“Remember the emphasis on the heart. The mind lives in doubt and the heart lives in trust. When you trust suddenly you become centered.” ~Osho
I am excited about the official launch of Feeding The Heart. I actually launched the site earlier this week only to discover I accidentally deleted it as well. I had some of my material saved but I basically had to start from scratch. Needless to say I had a complete mental meltdown where I ended up on my my yoga mat for a few hours and I discovered a lot about this project and myself. Life will continue to throw curve balls at all of us and rather than look at them as “getting in our way” why not look at them at opportunities to discover?
As I shift living from a mindset of fear to one of love, I find myself nourishing parts of myself I heavily neglected in the past. Instead of going back into my old thought patterns, ones that held me back, I decided to use this experience to see this experience from a whole hearted perspective (as frustrating and upsetting that seemed at the time). This was an opportunity to face my fears!
After about two hours of sun salutations, some soul crying and Bon Iver playing in the background, I spent the night practicing self-compassion for myself. I decided that if I was launching this site I must fully comment to what I write and advocate for: self-love.

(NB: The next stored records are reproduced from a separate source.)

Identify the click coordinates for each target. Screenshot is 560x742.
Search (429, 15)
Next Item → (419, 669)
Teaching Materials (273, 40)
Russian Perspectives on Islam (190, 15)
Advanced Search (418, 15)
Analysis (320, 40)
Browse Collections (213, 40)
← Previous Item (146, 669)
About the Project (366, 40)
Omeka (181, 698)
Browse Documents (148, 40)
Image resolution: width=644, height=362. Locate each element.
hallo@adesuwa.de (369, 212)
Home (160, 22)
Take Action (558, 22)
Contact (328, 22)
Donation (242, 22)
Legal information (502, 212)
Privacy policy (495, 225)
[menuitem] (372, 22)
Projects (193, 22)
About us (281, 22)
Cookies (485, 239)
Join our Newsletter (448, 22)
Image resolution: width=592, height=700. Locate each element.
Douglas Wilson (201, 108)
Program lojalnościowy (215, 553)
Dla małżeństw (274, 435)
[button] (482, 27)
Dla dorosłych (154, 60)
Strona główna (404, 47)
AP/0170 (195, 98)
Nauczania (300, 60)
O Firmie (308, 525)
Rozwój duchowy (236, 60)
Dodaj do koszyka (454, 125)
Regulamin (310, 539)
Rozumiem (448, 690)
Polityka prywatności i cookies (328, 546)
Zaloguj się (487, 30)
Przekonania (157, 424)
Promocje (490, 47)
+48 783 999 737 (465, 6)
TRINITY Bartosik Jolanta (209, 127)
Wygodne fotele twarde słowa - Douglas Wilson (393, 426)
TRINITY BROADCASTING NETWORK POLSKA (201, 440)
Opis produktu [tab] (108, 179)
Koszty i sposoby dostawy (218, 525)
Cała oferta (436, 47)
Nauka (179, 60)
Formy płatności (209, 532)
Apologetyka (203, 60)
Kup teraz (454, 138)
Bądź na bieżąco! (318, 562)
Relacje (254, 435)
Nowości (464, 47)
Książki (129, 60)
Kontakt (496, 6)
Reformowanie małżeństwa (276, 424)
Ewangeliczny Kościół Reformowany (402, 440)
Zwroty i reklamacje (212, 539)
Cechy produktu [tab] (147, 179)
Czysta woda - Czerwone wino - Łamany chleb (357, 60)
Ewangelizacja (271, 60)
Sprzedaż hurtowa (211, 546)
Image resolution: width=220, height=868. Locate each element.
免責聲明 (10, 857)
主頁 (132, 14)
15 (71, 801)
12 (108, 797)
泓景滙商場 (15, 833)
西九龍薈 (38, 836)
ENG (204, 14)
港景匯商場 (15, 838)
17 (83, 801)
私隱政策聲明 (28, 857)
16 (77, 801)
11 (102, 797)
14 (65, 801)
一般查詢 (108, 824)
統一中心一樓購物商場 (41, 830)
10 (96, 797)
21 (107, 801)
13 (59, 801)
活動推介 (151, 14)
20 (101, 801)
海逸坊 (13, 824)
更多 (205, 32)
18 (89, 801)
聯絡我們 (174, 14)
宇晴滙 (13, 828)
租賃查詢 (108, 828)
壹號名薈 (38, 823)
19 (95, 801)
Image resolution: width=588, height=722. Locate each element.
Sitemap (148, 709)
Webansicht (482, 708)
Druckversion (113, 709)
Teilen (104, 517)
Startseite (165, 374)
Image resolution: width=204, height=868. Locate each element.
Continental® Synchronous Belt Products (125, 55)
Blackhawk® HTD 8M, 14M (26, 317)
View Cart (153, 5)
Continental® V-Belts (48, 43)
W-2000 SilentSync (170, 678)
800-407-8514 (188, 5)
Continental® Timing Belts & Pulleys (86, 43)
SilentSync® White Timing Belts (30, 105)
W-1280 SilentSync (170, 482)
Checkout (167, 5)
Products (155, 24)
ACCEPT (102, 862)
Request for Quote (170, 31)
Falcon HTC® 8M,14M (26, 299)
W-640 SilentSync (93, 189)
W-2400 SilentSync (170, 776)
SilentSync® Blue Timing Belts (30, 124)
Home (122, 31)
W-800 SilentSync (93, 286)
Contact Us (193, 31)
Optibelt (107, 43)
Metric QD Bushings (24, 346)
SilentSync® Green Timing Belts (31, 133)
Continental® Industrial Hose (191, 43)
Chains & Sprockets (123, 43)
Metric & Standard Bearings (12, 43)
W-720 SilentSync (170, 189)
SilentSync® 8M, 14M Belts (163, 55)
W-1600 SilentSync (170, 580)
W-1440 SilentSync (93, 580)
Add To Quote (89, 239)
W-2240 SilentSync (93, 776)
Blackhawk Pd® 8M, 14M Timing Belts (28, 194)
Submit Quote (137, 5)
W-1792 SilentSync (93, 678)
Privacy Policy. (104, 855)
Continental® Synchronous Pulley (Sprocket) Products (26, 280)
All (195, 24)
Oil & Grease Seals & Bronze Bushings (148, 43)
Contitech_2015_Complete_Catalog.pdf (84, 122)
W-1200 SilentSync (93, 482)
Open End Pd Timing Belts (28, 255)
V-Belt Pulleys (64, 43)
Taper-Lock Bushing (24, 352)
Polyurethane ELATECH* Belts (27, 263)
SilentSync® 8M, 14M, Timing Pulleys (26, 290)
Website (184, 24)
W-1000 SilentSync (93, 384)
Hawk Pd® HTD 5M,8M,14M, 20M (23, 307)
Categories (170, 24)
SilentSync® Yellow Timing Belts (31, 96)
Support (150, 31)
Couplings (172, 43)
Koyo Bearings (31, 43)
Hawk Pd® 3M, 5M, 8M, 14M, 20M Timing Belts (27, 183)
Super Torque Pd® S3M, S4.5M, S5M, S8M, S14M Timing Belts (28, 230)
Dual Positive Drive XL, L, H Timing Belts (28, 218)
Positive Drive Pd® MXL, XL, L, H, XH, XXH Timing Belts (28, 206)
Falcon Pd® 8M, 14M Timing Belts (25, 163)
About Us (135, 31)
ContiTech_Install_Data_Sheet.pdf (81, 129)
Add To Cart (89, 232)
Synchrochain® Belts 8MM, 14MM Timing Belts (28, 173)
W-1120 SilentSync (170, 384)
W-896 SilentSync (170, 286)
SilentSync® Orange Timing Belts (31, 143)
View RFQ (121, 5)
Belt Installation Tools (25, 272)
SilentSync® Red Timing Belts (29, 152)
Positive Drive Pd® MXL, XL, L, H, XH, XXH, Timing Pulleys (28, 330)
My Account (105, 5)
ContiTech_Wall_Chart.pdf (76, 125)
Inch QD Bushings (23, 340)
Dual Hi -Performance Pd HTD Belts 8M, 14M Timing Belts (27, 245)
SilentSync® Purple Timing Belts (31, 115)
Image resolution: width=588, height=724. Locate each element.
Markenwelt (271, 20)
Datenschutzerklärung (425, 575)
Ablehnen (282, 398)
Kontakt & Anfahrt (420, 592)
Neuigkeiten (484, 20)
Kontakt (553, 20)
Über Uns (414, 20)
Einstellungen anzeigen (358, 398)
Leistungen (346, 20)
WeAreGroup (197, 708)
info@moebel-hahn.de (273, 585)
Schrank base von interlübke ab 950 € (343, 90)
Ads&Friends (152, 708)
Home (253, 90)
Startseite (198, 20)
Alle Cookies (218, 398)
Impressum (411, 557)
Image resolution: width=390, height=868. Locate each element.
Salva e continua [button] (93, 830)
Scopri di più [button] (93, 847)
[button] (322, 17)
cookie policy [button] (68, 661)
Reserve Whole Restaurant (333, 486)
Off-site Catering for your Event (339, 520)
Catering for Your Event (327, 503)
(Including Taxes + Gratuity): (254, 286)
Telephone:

It’s so easy to beat ourselves up: I should have done that. I could have done that that was stupid. It’s all your fault. The list goes on. I know because I use to be there. I would put myself down instead of being my own champion. I had no self-love or respect for myself. I’ve called myself all the names in the book and while I thought I discovered it, it never solved anything. It continued to feel sorry for myself, continued to view myself as a victim. I didn’t take the time or energy. to tap into my heart and listen to its wisdom.
I think we could all use a little more self-confidence and inspiration in our life so we can begin to learn what it means and feels to be your own life cheerleader. In the end we have to learn to love and embrace ourself, every single part. I spent a lot of time changing my appearance thinking that a new haircut or a new pair of jeans would allow me to love myself and feel worthy. It never worked. I realized that to empower myself, I had to learn to love every part of myself: the good, the bad, the ugly and the crazy. All of it! No pair of jeans were going to cover that up. Now instead of hiding my “parts” I embrace all of them now. I love them. As a result I am learning to not only love myself, but fall in love with myself.
I dare you to discover the power of self-love.